I. Que s’est-il passé ?
Comment est-il possible que cet escroc menteur, narcissique et baratineur, ce MAGA-maniaque, ait pu convaincre la majorité des Américains de voter pour lui !? Ce n’est pas l’Amérique que j’ai appris à aimer et à admirer quand j’étais jeune, ni l’Amérique qui m’inspire aujourd’hui.
J’ai toujours cru que l’Amérique était un phare de la liberté, démocratique et rationnelle ; que les Américains étaient des gens de bon sens qui adhéraient aux normes de la société, qui recherchaient le bien commun. Je sais, cela peut paraître naïf et, oui, il y a d’importantes exceptions.
II. Toute personne souhaitant obtenir quelque chose du président Trump peut lui transférer de l’argent directement
En raison des températures moins zéro, la cérémonie d’investiture s’est déroulée non plus sur le balcon extérieur du Capitole, qui donne sur le National Mall comme veut la tradition, mais dans la rotonde du Capitole, un espace sacré où l’histoire de la démocratie américaine est illustrée par des peintures monumentales et des statues de ses héros. Quelle ironie, l’image du retour au pouvoir de Trump dans ce même espace, le lieu du crime, envahi le 6 janvier, quatre ans plus tôt, par ses partisans en colère qui ont violemment tenté d’interrompre le processus démocratique parce que le Président Trump refusait de reconnaître sa défaite.

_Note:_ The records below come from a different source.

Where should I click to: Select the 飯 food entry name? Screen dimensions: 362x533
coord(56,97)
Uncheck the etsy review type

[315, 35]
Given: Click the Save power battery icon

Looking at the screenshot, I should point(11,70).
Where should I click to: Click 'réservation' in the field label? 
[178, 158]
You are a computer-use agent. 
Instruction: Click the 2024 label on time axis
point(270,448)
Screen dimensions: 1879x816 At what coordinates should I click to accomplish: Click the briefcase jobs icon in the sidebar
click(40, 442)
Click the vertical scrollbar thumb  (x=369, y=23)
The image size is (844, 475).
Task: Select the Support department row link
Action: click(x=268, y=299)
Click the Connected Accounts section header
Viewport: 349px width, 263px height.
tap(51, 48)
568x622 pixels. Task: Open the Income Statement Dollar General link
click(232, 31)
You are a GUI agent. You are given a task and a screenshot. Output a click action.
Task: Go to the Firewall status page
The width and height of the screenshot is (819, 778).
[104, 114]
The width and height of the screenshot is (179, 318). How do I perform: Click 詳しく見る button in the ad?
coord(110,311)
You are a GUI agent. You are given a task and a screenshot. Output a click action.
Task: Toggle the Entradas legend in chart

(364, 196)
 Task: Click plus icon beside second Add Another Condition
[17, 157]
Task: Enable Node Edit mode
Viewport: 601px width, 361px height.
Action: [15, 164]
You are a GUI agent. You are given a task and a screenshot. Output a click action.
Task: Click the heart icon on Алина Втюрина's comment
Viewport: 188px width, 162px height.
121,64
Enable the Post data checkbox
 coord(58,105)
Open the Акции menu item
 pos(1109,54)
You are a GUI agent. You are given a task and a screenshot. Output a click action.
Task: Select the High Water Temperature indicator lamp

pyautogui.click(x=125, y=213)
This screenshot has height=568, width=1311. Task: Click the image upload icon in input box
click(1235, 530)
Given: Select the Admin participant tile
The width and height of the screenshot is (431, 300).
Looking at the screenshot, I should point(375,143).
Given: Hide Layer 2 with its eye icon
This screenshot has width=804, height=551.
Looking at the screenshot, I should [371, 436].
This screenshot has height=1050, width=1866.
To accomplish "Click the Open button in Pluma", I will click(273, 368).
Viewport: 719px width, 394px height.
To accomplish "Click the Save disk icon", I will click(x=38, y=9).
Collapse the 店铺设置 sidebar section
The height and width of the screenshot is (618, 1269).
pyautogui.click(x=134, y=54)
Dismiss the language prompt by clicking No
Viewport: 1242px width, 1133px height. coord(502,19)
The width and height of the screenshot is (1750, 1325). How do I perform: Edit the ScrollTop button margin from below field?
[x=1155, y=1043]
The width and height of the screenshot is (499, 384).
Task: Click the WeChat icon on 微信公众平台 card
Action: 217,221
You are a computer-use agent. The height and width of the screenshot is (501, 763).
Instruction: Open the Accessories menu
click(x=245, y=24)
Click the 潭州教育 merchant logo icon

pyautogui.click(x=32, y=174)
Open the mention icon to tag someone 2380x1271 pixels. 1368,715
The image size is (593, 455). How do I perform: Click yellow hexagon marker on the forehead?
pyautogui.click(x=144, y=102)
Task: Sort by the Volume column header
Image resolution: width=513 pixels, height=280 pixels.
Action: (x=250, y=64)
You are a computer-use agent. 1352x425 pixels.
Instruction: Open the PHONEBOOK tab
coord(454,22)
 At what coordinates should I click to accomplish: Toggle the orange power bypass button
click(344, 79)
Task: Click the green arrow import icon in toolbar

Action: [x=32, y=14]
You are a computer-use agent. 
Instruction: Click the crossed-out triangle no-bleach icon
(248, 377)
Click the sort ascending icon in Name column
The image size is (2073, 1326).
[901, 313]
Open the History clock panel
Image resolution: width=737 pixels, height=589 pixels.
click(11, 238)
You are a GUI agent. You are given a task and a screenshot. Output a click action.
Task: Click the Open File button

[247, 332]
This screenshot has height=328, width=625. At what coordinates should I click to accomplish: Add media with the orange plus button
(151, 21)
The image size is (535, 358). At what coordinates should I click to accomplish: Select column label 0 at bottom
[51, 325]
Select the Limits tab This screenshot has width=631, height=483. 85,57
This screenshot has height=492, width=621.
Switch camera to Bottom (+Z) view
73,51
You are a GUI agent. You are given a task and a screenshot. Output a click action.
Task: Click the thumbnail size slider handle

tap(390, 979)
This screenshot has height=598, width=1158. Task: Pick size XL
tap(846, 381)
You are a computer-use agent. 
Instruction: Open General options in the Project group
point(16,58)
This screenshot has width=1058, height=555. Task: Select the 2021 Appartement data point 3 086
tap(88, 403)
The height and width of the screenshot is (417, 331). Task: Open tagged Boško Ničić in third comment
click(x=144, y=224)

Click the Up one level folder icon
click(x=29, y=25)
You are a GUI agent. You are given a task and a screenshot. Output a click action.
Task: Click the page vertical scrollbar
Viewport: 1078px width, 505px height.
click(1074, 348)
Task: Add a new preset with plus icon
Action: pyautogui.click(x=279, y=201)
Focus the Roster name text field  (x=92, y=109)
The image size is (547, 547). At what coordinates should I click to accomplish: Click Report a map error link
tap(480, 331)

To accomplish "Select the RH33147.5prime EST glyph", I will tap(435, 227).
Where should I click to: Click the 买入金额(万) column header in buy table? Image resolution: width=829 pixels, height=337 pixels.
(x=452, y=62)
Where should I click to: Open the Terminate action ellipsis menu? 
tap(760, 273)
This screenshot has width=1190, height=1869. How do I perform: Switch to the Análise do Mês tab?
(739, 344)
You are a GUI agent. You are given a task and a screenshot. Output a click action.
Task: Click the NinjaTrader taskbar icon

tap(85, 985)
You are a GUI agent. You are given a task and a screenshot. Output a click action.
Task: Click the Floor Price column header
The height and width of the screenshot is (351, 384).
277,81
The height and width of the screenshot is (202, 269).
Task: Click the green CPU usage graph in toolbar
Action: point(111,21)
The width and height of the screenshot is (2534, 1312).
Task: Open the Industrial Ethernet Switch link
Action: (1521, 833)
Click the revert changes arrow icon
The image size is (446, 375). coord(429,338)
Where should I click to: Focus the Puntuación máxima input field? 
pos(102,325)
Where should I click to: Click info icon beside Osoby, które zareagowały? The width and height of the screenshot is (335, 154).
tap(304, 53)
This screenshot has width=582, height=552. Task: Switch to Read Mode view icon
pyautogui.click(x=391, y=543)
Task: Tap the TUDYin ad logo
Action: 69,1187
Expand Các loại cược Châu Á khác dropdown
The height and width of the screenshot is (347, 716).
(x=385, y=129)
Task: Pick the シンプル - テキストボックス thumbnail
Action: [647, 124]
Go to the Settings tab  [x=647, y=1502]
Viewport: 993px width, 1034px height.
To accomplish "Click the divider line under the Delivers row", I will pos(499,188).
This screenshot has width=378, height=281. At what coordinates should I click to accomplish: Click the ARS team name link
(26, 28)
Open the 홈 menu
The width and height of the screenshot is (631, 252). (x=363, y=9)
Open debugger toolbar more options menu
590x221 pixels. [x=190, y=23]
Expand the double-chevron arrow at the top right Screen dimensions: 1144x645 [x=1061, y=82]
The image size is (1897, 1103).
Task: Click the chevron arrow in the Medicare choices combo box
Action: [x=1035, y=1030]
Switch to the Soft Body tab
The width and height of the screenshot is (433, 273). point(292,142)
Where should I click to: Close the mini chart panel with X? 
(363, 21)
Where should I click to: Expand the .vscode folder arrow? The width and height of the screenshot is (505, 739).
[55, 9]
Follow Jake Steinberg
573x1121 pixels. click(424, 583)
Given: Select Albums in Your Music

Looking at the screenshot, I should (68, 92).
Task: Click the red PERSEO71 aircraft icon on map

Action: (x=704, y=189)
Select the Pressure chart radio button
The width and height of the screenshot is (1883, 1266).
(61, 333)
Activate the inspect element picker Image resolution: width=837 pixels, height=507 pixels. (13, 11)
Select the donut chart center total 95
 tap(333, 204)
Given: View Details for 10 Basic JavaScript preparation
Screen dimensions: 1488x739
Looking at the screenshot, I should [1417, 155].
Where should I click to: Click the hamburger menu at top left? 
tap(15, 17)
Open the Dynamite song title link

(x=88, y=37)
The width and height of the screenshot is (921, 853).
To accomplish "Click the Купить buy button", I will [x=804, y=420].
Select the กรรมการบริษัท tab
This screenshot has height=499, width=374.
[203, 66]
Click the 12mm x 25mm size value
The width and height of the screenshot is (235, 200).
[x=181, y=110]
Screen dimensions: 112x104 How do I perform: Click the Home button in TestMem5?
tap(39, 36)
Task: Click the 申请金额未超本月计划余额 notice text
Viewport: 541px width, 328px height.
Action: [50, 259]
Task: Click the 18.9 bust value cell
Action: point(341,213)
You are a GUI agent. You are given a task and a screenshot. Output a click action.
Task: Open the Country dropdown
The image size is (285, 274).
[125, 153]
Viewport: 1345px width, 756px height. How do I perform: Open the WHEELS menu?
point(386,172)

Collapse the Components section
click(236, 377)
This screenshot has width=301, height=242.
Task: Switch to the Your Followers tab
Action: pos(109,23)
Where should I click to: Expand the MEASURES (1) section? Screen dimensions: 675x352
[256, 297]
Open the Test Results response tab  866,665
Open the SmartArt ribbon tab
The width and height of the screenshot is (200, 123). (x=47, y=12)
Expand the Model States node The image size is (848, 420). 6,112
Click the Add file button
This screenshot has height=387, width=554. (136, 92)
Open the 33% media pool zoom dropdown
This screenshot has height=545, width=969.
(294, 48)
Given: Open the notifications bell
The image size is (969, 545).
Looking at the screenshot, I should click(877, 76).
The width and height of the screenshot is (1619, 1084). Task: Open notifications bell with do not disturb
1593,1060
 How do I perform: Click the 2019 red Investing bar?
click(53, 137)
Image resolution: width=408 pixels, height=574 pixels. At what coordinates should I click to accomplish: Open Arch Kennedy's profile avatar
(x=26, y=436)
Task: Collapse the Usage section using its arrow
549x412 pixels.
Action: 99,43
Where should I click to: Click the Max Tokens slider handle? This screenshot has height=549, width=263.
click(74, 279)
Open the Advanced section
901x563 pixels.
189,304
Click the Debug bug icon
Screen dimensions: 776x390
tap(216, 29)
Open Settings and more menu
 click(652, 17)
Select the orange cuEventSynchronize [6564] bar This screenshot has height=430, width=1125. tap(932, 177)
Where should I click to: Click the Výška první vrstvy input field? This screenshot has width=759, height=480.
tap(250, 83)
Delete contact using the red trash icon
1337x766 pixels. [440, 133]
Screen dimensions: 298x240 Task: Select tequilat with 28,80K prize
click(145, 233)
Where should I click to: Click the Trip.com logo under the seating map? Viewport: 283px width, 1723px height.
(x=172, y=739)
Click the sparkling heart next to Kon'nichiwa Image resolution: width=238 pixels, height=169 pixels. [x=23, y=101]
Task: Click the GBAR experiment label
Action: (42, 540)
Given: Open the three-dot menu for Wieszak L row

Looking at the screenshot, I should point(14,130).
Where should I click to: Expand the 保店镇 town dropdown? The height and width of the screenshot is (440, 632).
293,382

Les MAGAtistas, coiffés de leurs casquettes rouges faisaient la queue dans des files d’attente interminables. Il faisait froid mais ils étaient heureux. Ils m’ont dit que Donald Trump avait reçu l’onction de Dieu pour instaurer une nouvelle ère. Il rendrait l’Amérique aux « vrais Américains ». Il corrigerait tous les torts de l’administration Biden et de toutes les administrations précédentes – l’immigration, l’inflation, l’éducation publique qui enseigne l’impiété et l’anti-américanisme, le féminisme, l’élitisme, le WOKISM… tous ces maux seraient corrigés par le Président Trump. Leur justicier était de retour.
J’ai vu l’Amérique qui croit en une réalité « alternative » ; où les faits sont moins importants que les opinions ; une Amérique qui veut revenir à « l’âge d’or » quand l’Amérique était grande. Et quand ils me disent que nous avons repris notre pays, je me demande à qui ils l’ont repris et quand exactement était cet âge d’or ?
« Au cours des huit dernières années, j’ai été testé et mis au défi plus que n’importe quel président dans nos deux cent cinquante ans d’histoire… J’ai été sauvé par Dieu pour rendre à l’Amérique sa grandeur. »
Nous somes habitués aux exagérations de Donald Trump, pour ne pas dire les mensonges. La Rotonde était pleine à craquer, pas de place ici pour la populace qui a passé des heures à faire la queue dans le froid, dans l’espoir d’entrer dans une arène sportive qui n’accueillerait qu’un petit pourcentage du public, dont j’ai rencontré l’un d’entre eux dans un café. Il n’a pas eu besoin de faire la queue, il a payé $50 000 dollars pour un laissez-passer VIP.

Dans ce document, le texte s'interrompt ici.